Former Pittsburgh commissioner Jacob Bowman Sweitzer appears to have first broached the topic of his controversial commissionership during the 1868 presidential campaign. A Democrat and Northern veteran, Sweitzer was addressing a gathering of Union veterans in Allegheny county, Pennsylvania, urging them to support Ulysses S. Grant’s bid for the presidency.  Arguing that “those we fought in the field” had “organized under the leadership of the Democratic candidate,” Sweitzer implored his fellow Northern veterans to cross party lines and “‘fall in’ under the leadership of our old commander.” In appealing to their patriotism, Sweitzer cited his enforcement of the 1850 Fugitive Slave Law as evidence of his own enduring commitment to the Union. “As an officer of the law, it became my duty to execute the Fugitive Slave Law,” Sweitzer argued to a gathering of Allegheny county voters, “and I did it, regardless of consequences to myself and of the opinions of those who opposed it.” Although the law was “repulsive… to me and my feelings as a man,” he claimed, “I considered it the duty of all good citizens to obey the law so long as it remained on the statute-book, however much it conflicted with their individual opinions.” Maintaining that he did not vote for Lincoln, and was “not even an anti-slavery man,” Sweitzer proudly touted what he billed as his consistent and unwavering Unionism. [1]

Sweitzer’s brief account of his tenure as commissioner did not delve into specific details about either of the two cases he handled, but it nonetheless mirrors many of the other laudatory postwar accounts of commissioners. The Pittsburgh lawyer took pains to portray himself as a defender of the Union, whose commitment to law and order was unshaken even in the face of anti-slavery backlash. Yet in doing so, Sweitzer appears to have deliberately misconstrued the details surrounding his appointment. Besides mistaking the post of U.S. Commissioner with that of District Attorney, Sweitzer intimated that he was already in office “when the famous compromise measures were passed.” However, he was actually appointed in November 1850 by Justice Robert Grier, who explicitly linked Sweitzer’s appointment to ongoing efforts to enforce the 1850 statute. [2]

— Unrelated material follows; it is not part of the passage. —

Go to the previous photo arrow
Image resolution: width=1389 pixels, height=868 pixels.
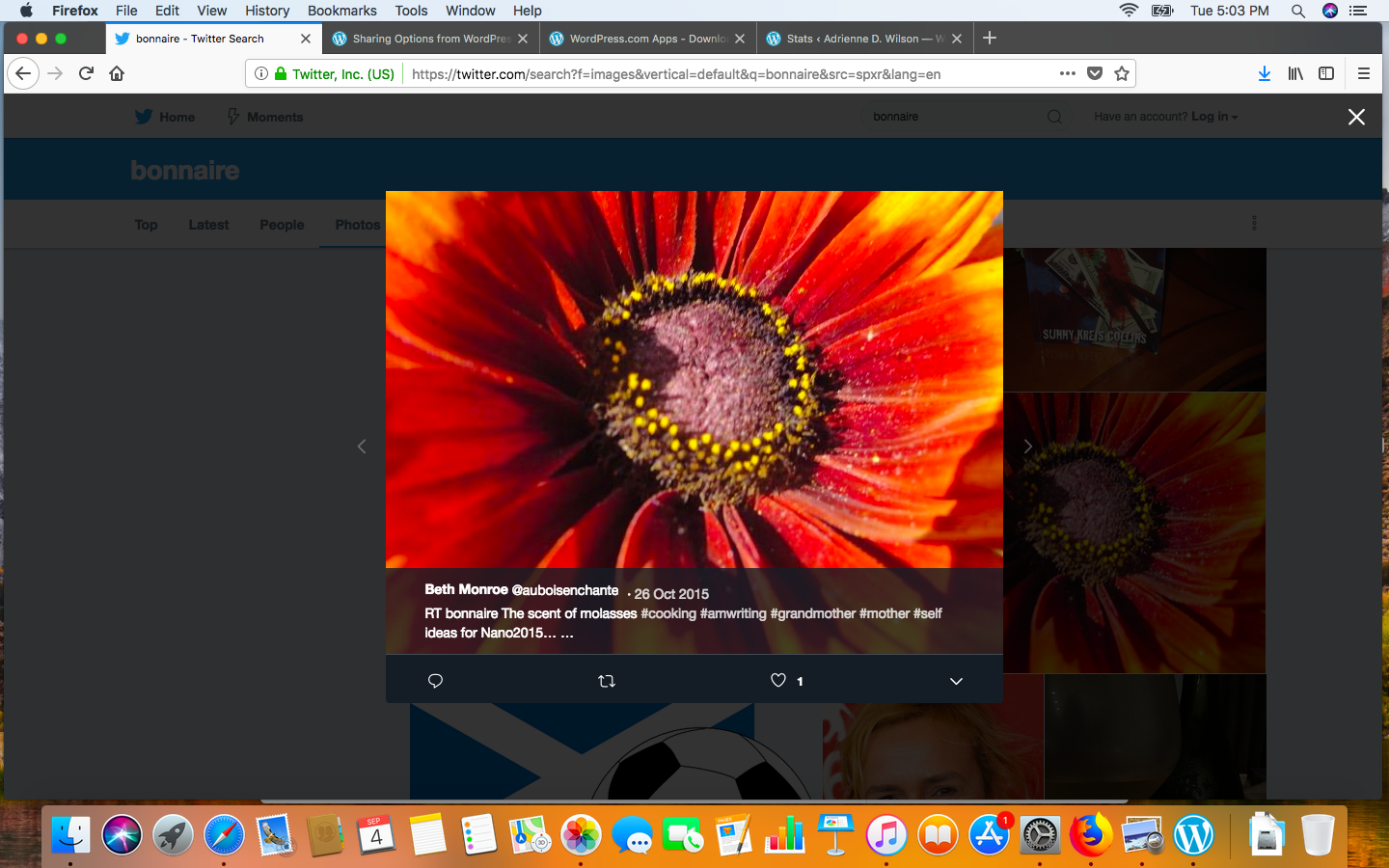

Thirty years after Sweitzer recounted his commissionership, George Frazee, who held the post in Burlington, Iowa during the 1850s, authored the most detailed recollection from a former U.S. Commissioner. Born in New York in 1821, Frazee had studied law in Kentucky during the 1840s before relocating to Iowa, where he showcased his talents as a shorthand reporter (including taking detailed notes of an 1850 penalty case under the 1793 Fugitive Slave Law, involving Missouri slaveholder Ruel Daggs). Later in life, as a distinguished member of the bar in Iowa, Frazee developed a penchant for writing historical pamphlets, including “The Iowa Fugitive Slave Case,” written in 1898 and published in 1899, which detailed the lone fugitive case that he presided over. [3]

Frazee ad

A newspaper notice mentions the many legal services offered by George Frazee. (Burlington Hawk-Eye Gazette, June 2, 1855, Genealogy Bank)

According to his memoir, Frazee was appointed U.S. Commissioner “a year or two” after the passage of the controversial 1850 statute, “without special reference to it.” With a writer’s flair for descriptive detail, Frazee recalled how around 9 a.m. on Saturday, June 23, 1855, he “was idly looking out the open window” from his office–situated in the second story of Burlington’s small, wooden frame National Hotel–and noticed a farm wagon surrounded by “a crowd of street idlers.” Seated inside the wagon were Dr. Edwin James, a “venerable old gentleman,” who was known around town as a dedicated anti-slavery activist, and an African American man whom Frazee did not recognize. As Frazee would later learn, James and the African American man beside him, who was only identified as “Dick,” had been confronted by two Missouri slave catchers, William C. Young and Solomon Rose, while crossing the Iowa-Illinois border, who claimed “Dick” had escaped from Missouri slaveholder Thomas Rutherford. The two Missourians escorted James and “Dick” back to Burlington by force, where they hoped to adjudicate the claim and carry the alleged fugitive back to bondage. [4]

“About an hour” after the commotion had begun, around 10 a.m., Frazee recalled, one of the slave catchers, William Young, and the claimant’s attorney, Milton D. Browning, appeared in Frazee’s office. “They filed a complaint against Dick,” remembered the former commissioner, “containing several allegations… in due legal phrase and form, praying that a warrant might be issued for his arrest and examination.” Frazee promptly complied, delegating the task to Deputy Marshal Frederick Funk, who “proceeded to the wagon and arrested the negro as Dick, and brought him before me.” At that juncture, another local attorney, T.D. Crocker, appeared and moved that the case should be adjourned until Tuesday, June 26, “assigning some cause which I do not recollect.” (According to a contemporary report, Crocker “moved to continue the case till Tuesday in order to give time to employ counsel” for “Dick.”) Frazee apparently did not have to consider Crocker’s motion for long, as the claimant’s attorney “promptly agreed,” likely eager for more time to produce additional witnesses from Missouri. [5]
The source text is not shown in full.